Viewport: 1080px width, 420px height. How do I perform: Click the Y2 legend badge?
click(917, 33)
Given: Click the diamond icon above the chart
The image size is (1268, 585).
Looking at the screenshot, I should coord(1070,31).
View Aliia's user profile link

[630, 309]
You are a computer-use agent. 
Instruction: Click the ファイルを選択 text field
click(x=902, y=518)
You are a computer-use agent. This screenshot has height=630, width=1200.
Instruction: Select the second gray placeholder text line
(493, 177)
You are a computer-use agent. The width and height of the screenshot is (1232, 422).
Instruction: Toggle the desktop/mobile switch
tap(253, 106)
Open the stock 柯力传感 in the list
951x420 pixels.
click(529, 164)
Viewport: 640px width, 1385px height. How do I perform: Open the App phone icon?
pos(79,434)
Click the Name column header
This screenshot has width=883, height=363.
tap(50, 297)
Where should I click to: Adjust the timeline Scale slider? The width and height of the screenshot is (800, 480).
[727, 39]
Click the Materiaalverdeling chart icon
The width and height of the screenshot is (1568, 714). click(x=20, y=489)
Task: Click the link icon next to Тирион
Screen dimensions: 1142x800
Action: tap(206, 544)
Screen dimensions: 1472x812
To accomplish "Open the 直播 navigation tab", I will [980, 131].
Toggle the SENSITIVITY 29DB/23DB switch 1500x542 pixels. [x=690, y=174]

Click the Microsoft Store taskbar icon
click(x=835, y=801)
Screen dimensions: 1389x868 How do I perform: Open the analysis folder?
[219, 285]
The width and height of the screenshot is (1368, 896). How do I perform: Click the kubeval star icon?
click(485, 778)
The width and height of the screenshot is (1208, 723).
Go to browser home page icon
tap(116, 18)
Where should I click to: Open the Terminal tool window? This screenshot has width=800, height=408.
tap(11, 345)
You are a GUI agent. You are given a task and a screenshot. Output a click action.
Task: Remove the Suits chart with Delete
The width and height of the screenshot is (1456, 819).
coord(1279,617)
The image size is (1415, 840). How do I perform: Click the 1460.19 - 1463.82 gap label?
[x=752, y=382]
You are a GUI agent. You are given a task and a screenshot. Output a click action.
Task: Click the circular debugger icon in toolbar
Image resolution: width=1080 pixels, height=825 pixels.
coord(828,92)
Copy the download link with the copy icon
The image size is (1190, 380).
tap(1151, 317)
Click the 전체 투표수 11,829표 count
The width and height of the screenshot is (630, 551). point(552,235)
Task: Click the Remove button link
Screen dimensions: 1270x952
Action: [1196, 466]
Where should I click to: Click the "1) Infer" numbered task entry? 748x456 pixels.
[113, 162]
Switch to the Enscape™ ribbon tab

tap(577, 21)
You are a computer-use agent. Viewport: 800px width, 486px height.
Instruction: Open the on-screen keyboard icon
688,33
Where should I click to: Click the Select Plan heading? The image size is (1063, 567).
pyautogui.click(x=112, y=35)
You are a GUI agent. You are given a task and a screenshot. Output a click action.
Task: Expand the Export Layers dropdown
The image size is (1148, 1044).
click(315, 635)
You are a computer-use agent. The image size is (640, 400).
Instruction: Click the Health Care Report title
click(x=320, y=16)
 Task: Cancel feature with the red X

EXERCISE PROMPT: Reproduce all of the rows above verbatim, in their original order, without changing any character.

COMPLETED EXERCISE:
Viewport: 1080px width, 420px height. How do I perform: Click the Y2 legend badge?
click(917, 33)
Given: Click the diamond icon above the chart
The image size is (1268, 585).
Looking at the screenshot, I should coord(1070,31).
View Aliia's user profile link

[630, 309]
You are a computer-use agent. 
Instruction: Click the ファイルを選択 text field
click(x=902, y=518)
You are a computer-use agent. This screenshot has height=630, width=1200.
Instruction: Select the second gray placeholder text line
(493, 177)
You are a computer-use agent. The width and height of the screenshot is (1232, 422).
Instruction: Toggle the desktop/mobile switch
tap(253, 106)
Open the stock 柯力传感 in the list
951x420 pixels.
click(529, 164)
Viewport: 640px width, 1385px height. How do I perform: Open the App phone icon?
pos(79,434)
Click the Name column header
This screenshot has width=883, height=363.
tap(50, 297)
Where should I click to: Adjust the timeline Scale slider? The width and height of the screenshot is (800, 480).
[727, 39]
Click the Materiaalverdeling chart icon
The width and height of the screenshot is (1568, 714). click(x=20, y=489)
Task: Click the link icon next to Тирион
Screen dimensions: 1142x800
Action: tap(206, 544)
Screen dimensions: 1472x812
To accomplish "Open the 直播 navigation tab", I will [980, 131].
Toggle the SENSITIVITY 29DB/23DB switch 1500x542 pixels. [x=690, y=174]

Click the Microsoft Store taskbar icon
click(x=835, y=801)
Screen dimensions: 1389x868 How do I perform: Open the analysis folder?
[219, 285]
The width and height of the screenshot is (1368, 896). How do I perform: Click the kubeval star icon?
click(485, 778)
The width and height of the screenshot is (1208, 723).
Go to browser home page icon
tap(116, 18)
Where should I click to: Open the Terminal tool window? This screenshot has width=800, height=408.
tap(11, 345)
You are a GUI agent. You are given a task and a screenshot. Output a click action.
Task: Remove the Suits chart with Delete
The width and height of the screenshot is (1456, 819).
coord(1279,617)
The image size is (1415, 840). How do I perform: Click the 1460.19 - 1463.82 gap label?
[x=752, y=382]
You are a GUI agent. You are given a task and a screenshot. Output a click action.
Task: Click the circular debugger icon in toolbar
Image resolution: width=1080 pixels, height=825 pixels.
coord(828,92)
Copy the download link with the copy icon
The image size is (1190, 380).
tap(1151, 317)
Click the 전체 투표수 11,829표 count
The width and height of the screenshot is (630, 551). point(552,235)
Task: Click the Remove button link
Screen dimensions: 1270x952
Action: [1196, 466]
Where should I click to: Click the "1) Infer" numbered task entry? 748x456 pixels.
[113, 162]
Switch to the Enscape™ ribbon tab

tap(577, 21)
You are a computer-use agent. Viewport: 800px width, 486px height.
Instruction: Open the on-screen keyboard icon
688,33
Where should I click to: Click the Select Plan heading? The image size is (1063, 567).
pyautogui.click(x=112, y=35)
You are a GUI agent. You are given a task and a screenshot. Output a click action.
Task: Expand the Export Layers dropdown
The image size is (1148, 1044).
click(315, 635)
You are a computer-use agent. The image size is (640, 400).
Instruction: Click the Health Care Report title
click(x=320, y=16)
 Task: Cancel feature with the red X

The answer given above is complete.